President of the National Council
- In office 2 December 2024 – 1 December 2025
- Preceded by: Eric Nussbaumer
- Succeeded by: Pierre-André Page

First Vice President of the National Council
- In office 4 December 2023 – 2 December 2024
- Preceded by: Eric Nussbaumer
- Succeeded by: Pierre-André Page

Member of the National Council
- Incumbent
- Assumed office 2019

Member of the Grand Council of Aargau
- In office 2013–2019

Personal details
- Born: 23 May 1978 (age 48) Aarau, Switzerland
- Party: FDP

= Maja Riniker =

Swiss politician (born 1978)

Maja Riniker (born 23 May 1978) is a Swiss politician of the Liberals (FDP) and a member of the National Council the lower house of the Swiss Parliament. She served as president of the National Council from December 2024 to December 2025.

== Early life and education ==
She was born in Aarau in and grew up in Lenzburg where she attended primary and high school. Her father was Ruedi Baumann, an architect, municipal politician and commander of a panzer-battalion. She then trained as a merchant at the Swiss Bank Corporation in Aarau accompanied by a graduation with a Matura. Following she worked for banks in Zürich before in 2003 she returned to Aarau. In Aarau she worked in the administration of her husbands medical clinic. In 2020, she resigned from the office.

== Political career ==
Maja Riniker held her first speech in the National Council, in 1995, then as a member of the Scouts. Riniker was elected into the school commission of Suhr with twenty-seven years of age. After eight years she resigned, when her first child entered school. Since about 2009 she was a co-president of the cantonal women's branch of the FDP for 10 years. She is currently an honorary member of the women's branch. Riniker entered into the Gand Council of Aargau in 2014, as the successor of Beat Rüetschi. In the grand Council, she was the president of the Public Security Commission for three years. In 2017, Riniker was considered a candidate to the municipality of Suhr, but she declined.

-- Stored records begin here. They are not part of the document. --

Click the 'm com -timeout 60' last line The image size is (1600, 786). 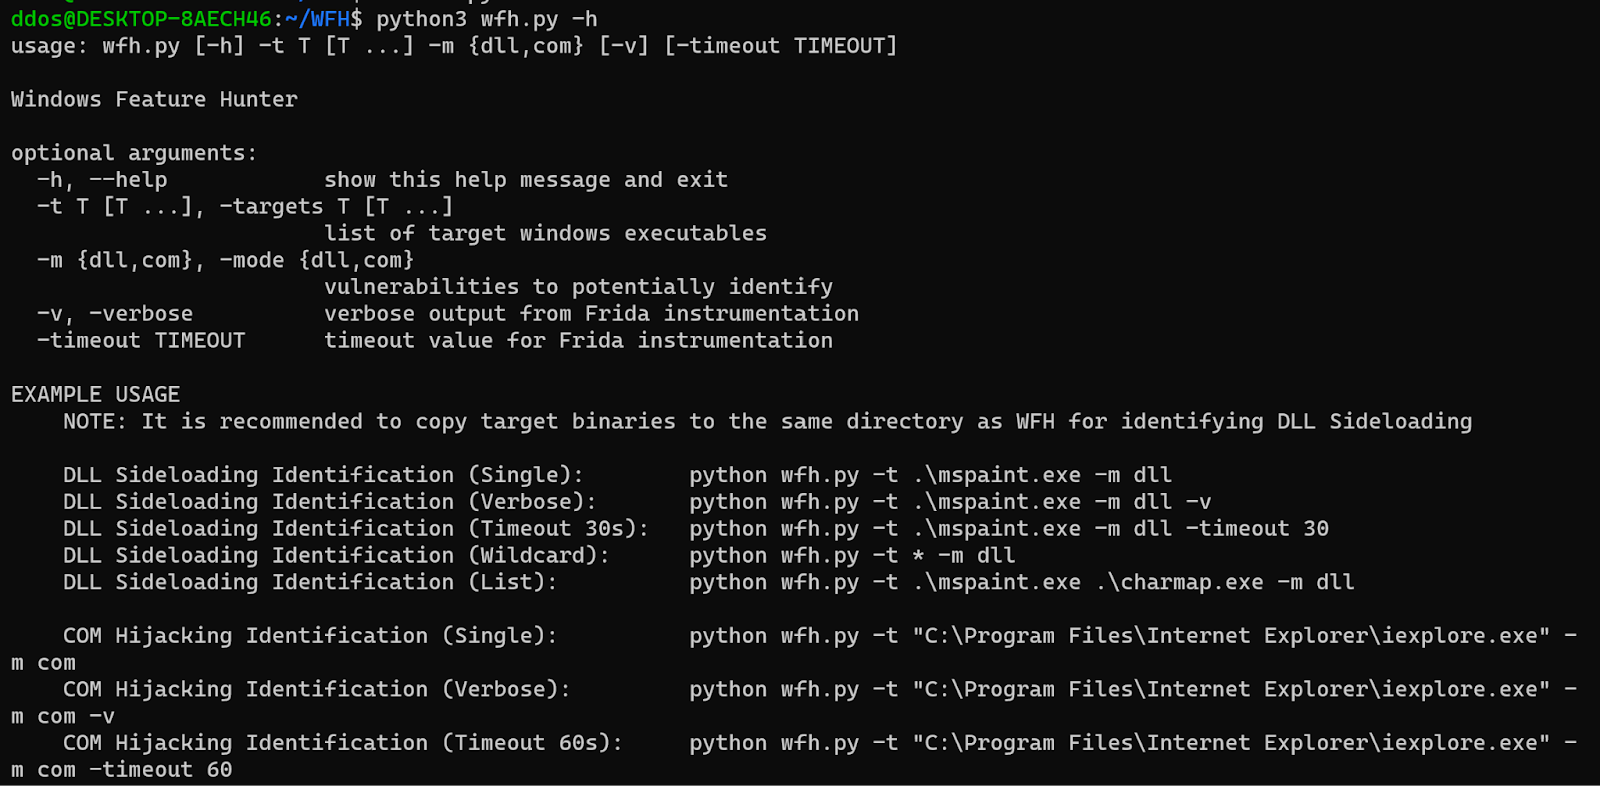click(x=122, y=770)
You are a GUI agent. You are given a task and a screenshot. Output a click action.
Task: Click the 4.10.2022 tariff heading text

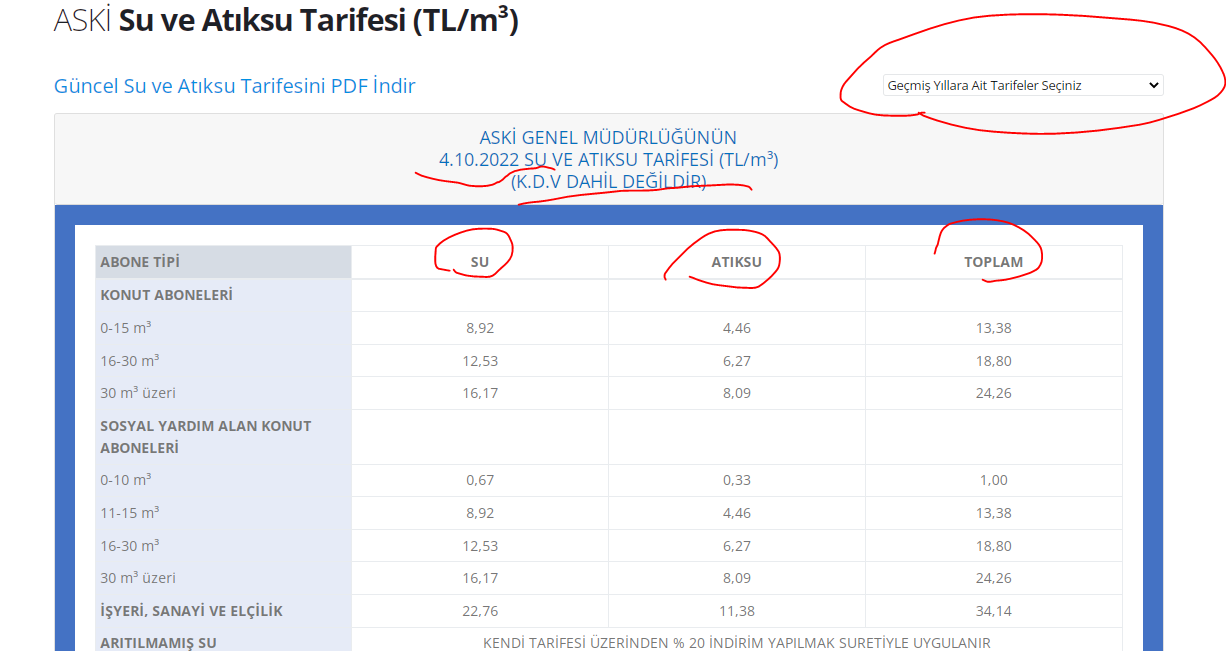coord(608,160)
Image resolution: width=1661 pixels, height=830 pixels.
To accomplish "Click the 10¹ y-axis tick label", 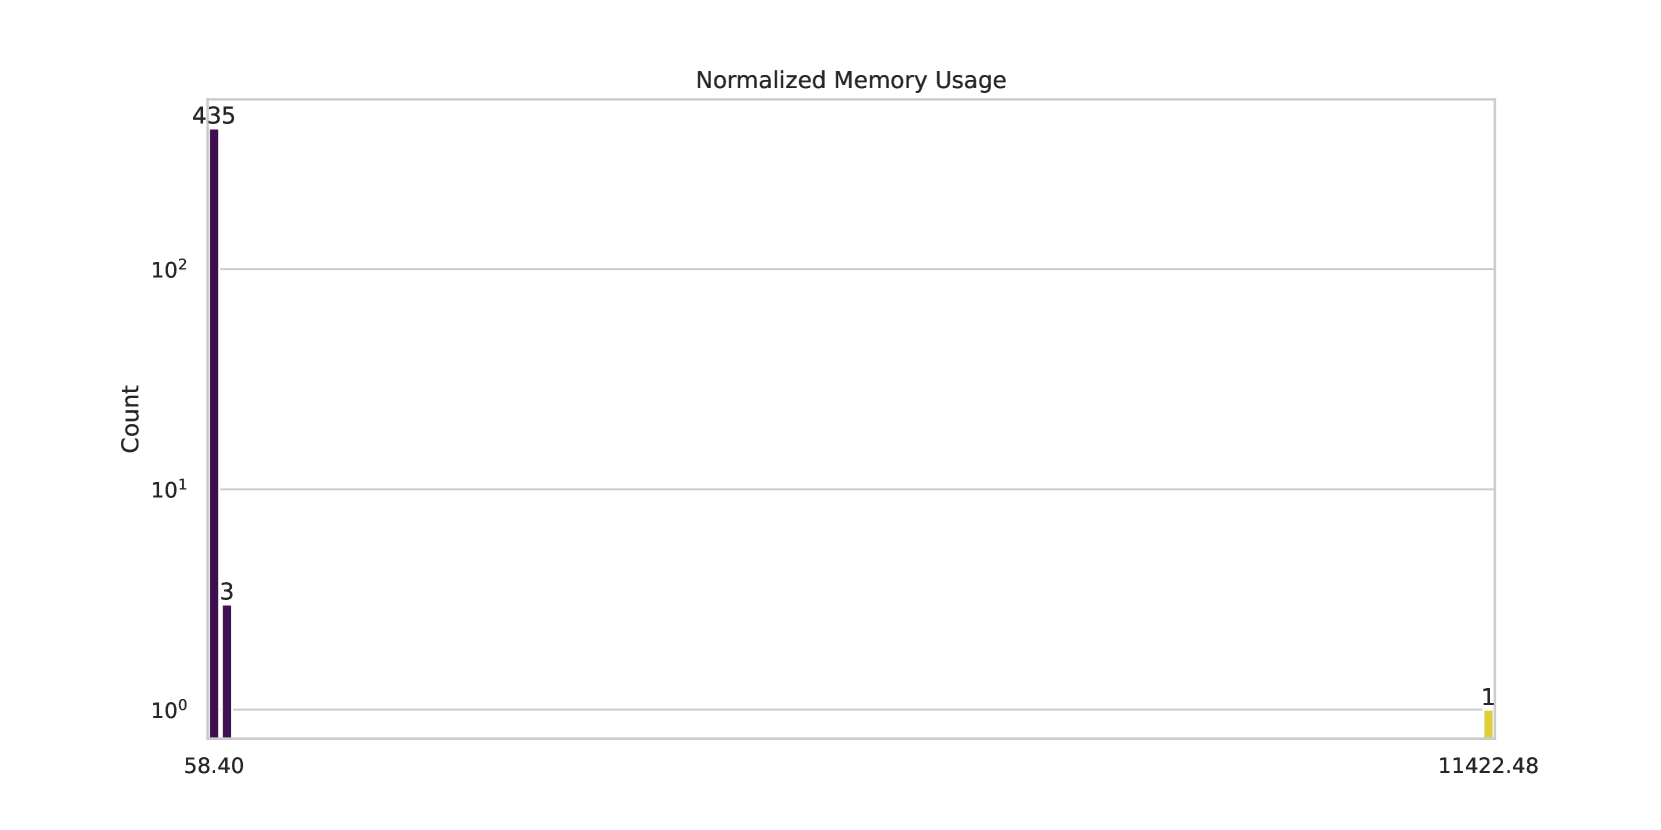I will [x=169, y=490].
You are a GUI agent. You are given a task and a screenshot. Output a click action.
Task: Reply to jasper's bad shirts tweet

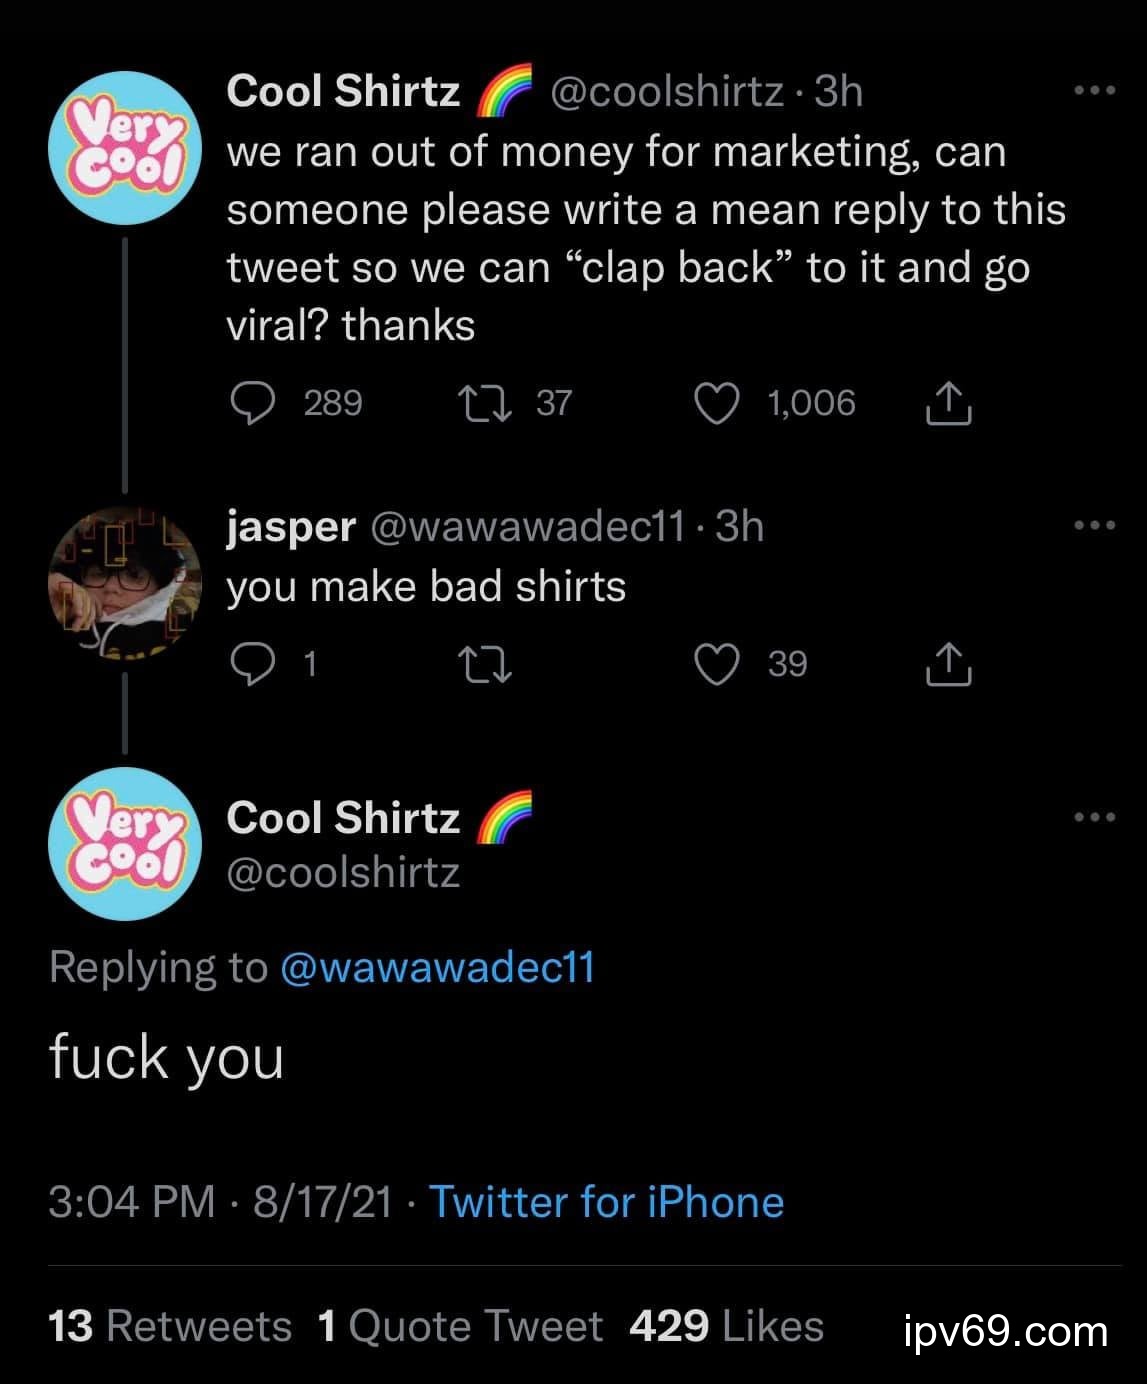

=== Member of the National Council ===
She run both in 2011 and 2015 as a candidate for the National Council, but was not elected. In November 2018, Riniker was nominated a candidate for the National Council for Aargau by the Suhr branch of the FDP. In the National council she took a seat in the Security Commission. In September 2022, she was nominated as the second vicepresidency of the National Council by the FDP, to which the party was entitled. In November 2022, she was elected. Riniker was reelected in 2023 to the National Council. In December 2024 she assumed the presidency of the National Council, after serving as first vice-president from December 2023. She served as President until December 2025 when she was succeeded by Pierre-André Page (SVP).

=== Political positions ===
She supports a stronger military and also the purchase of a new fighter jet. In December 2021 she supported the establishment of a Cybercommando in the Swiss army. In December 2021, after she became aware that the Swiss army was called to assist in the vaccination during the COVID-19 pandemic, she demanded that other options such as the Swiss Civilian Service should be considered first. In September 2020, she was elected the president of the Federation of the Swiss Civilian Service (SZSV).

== Personal life ==
She is married with a medic and journalist Florian Riniker and has three children. She has three places of origin in Aargau, Villigen, Habsburg and Lenzburg. She separates municipal politics from family life and left the local school commission in which she was active for eight years until her first child entered school. Also the candidacy for the presidency of the municipality of Suhr she declined for the same reason.